Winter is here, my general.

The winter of our discontent is here. The vultures are already out there, sharpening claws, you may not hear them but it is only because you lie there unconscious. You listen no more to the news, that your one-eyed courtiers read you everyday, because you don't want to, because you are fed up with the lies you read about you as much as with the lies they invent to protect you. To protect your venerated image of saint, patriarch, supreme leader, father of the country, because a saint, my general, cannot be dying.

The people, your people, are looking at the vultures spiraling down from the skies and are afraid. Afraid that all the prophecies will come true. That this will be the end of the passing of the comets, that they will take our sea away and sell it to the landowners of deserts piece by piece, that the days will get shorter and shorter until finally the sun rises from the west, that the sand will turn to powder and the rivers will be mixed with alcohol. That the "Granma", will shipwreck once again, one last time , and will be silently covered with seaweeds and corrals. They are afraid that our children, your children will forget the letters and the words and trade them for shiny marbles and mirrors. That our sick, old people will be thrown out on the streets, because the vultures prefer the beggars, the crippled and the fools to the poor, the barefoot and the curious.

They say my general, that it cannot be true that the father of the country is getting old, that he is not recovering, that he is drowning in his own feces. Because they are afraid and they forget what we humans, really are. That we are this small vein in our head that pops open, this tiny bead of grass stuck in our artery, this gut that suddenly bursts and refuses to heal.

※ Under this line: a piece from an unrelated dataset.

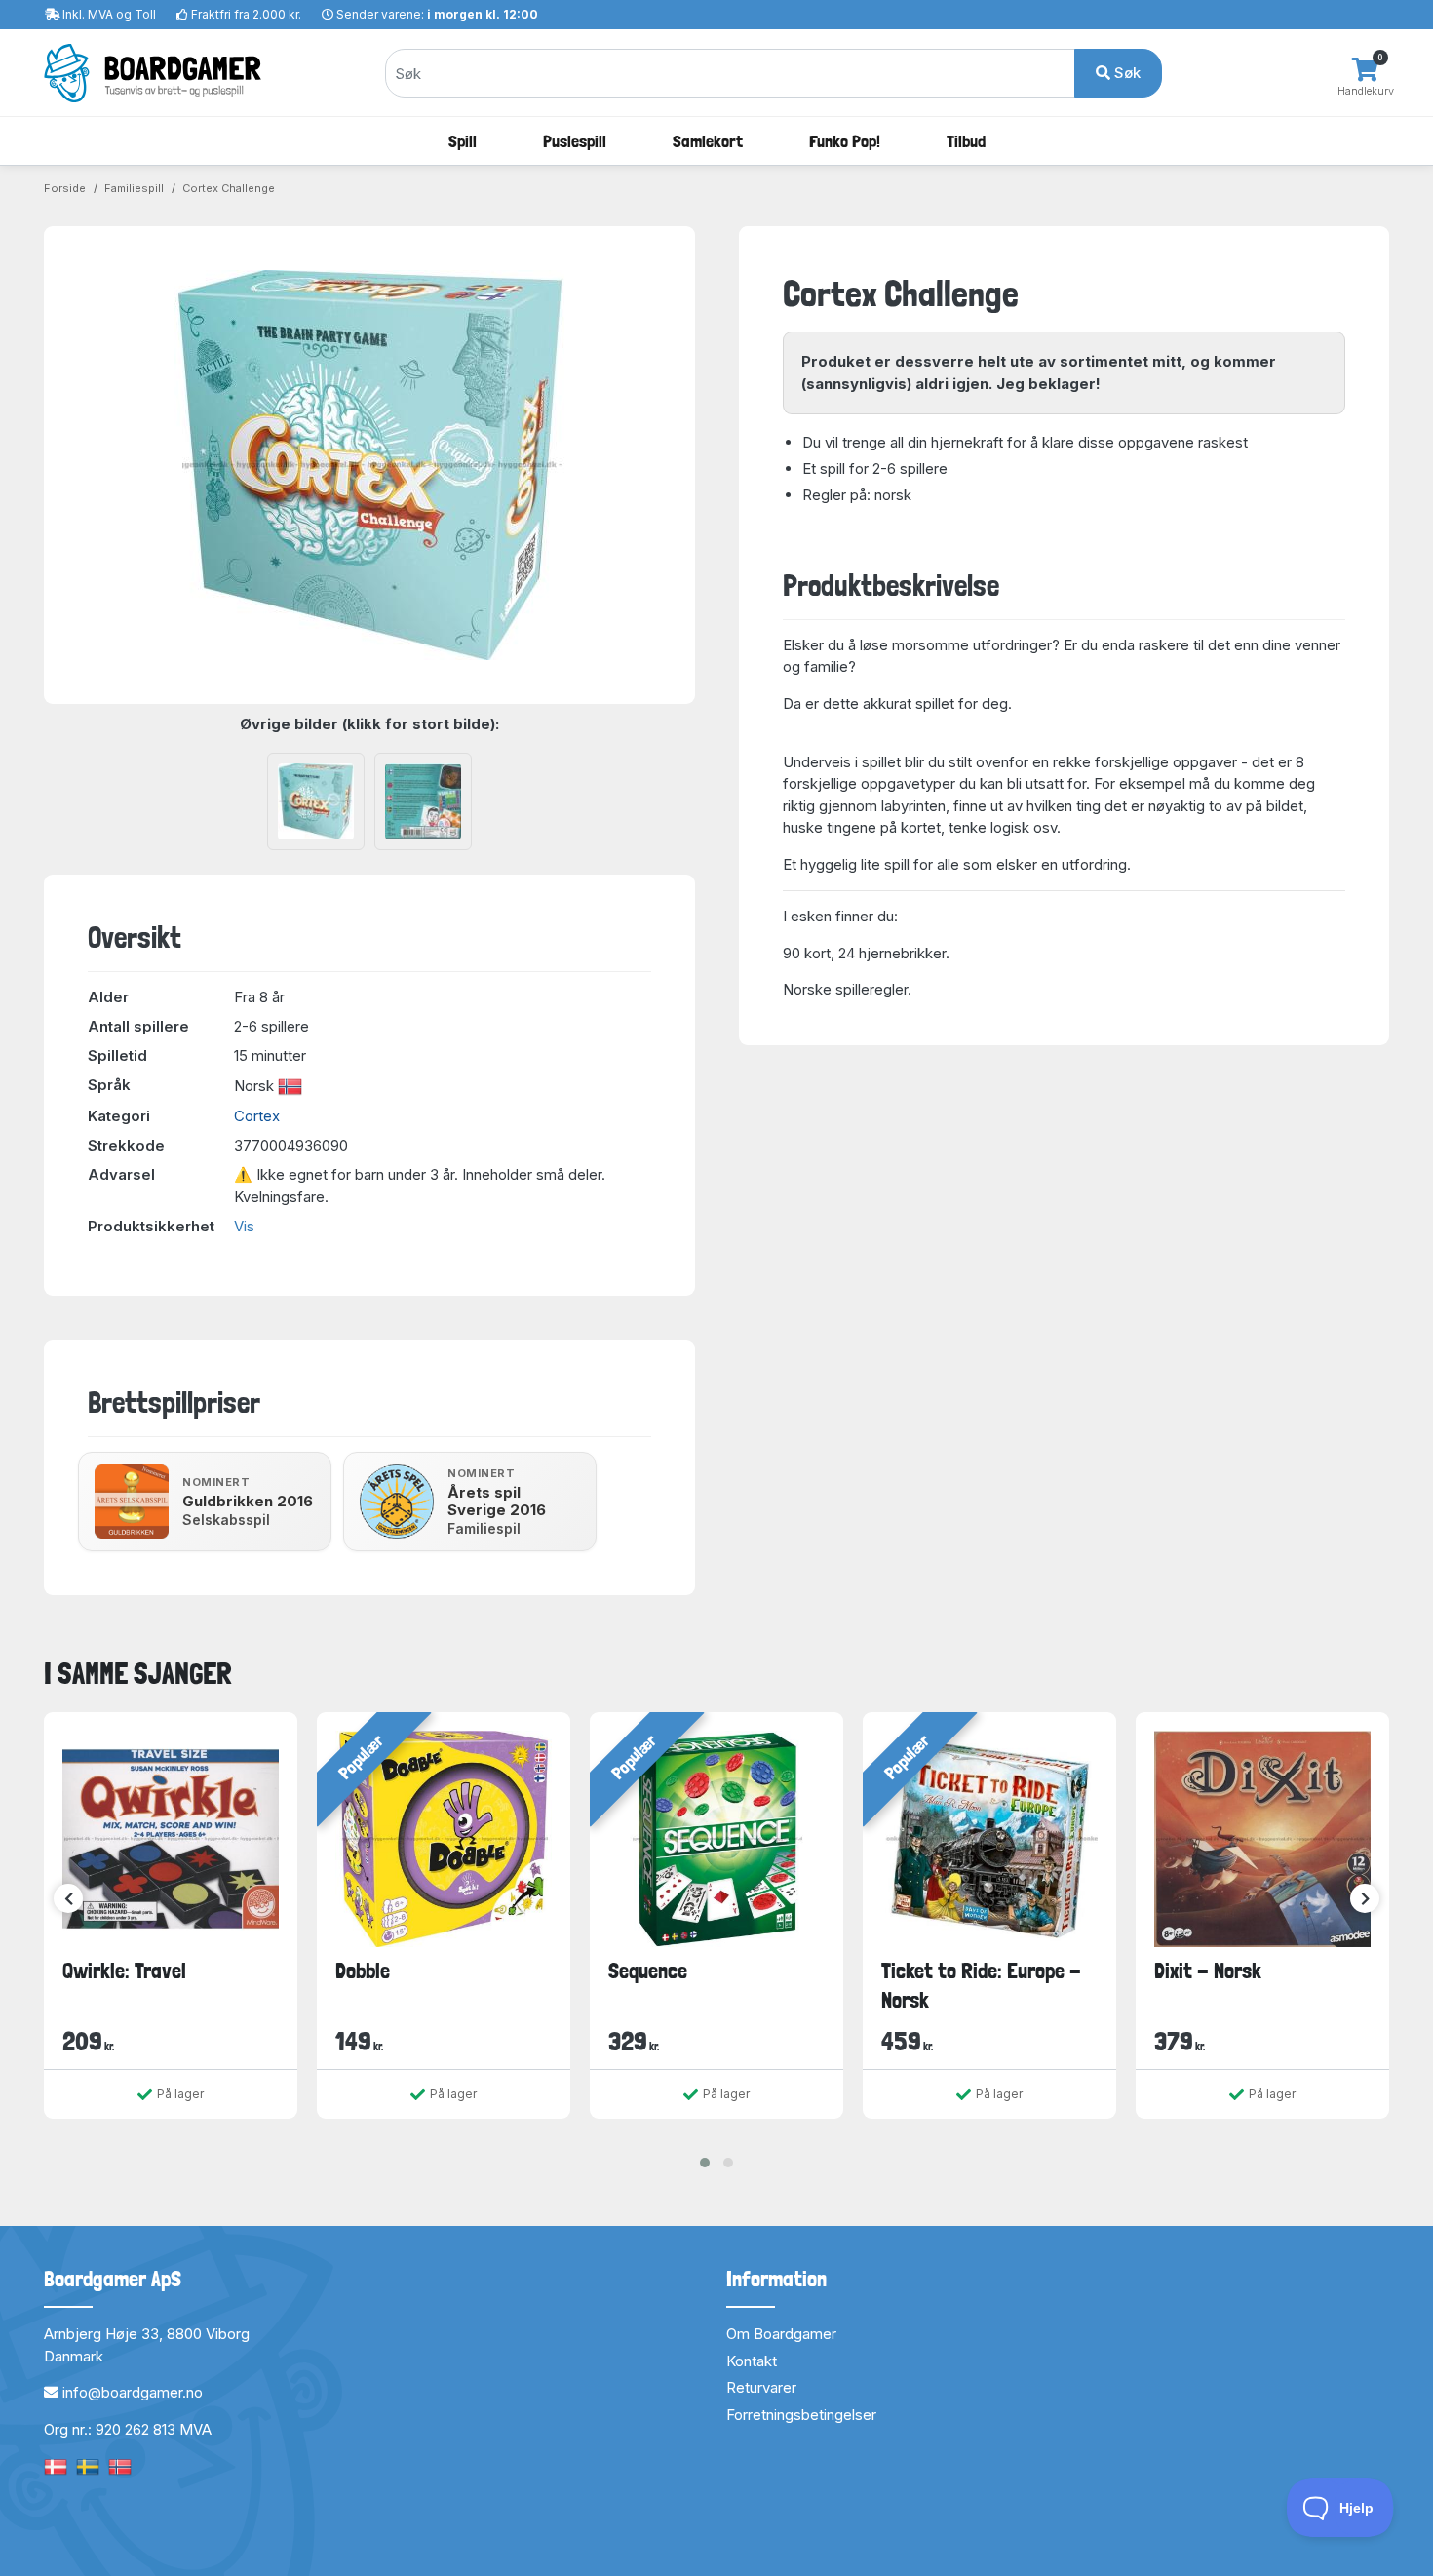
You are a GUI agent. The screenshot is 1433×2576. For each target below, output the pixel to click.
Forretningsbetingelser (801, 2414)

They cannot believe, or they refuse to believe, my general, that your wound is refusing to heal, that it is left open, one more open wound on the face of this land, your land.

But it is true, that the wound is not healing.

And the vultures are out there pecking the barbed-wire fence you put around the country, trying to break in, drawn by the stink of a wound that won't heal and the sacred smell of the shit in your belly. This is what we are, my general, this is what you are. You are the open wound drawing the vultures and we have become the fence that is keeping them out. It's time you go now, but we' ll stay put.

Godspeed, my general.

PS. Similarities -or direct references- to G.G. Marquez's "Autumn of the Patriarch" are hereby declared to be obviously non-accidental.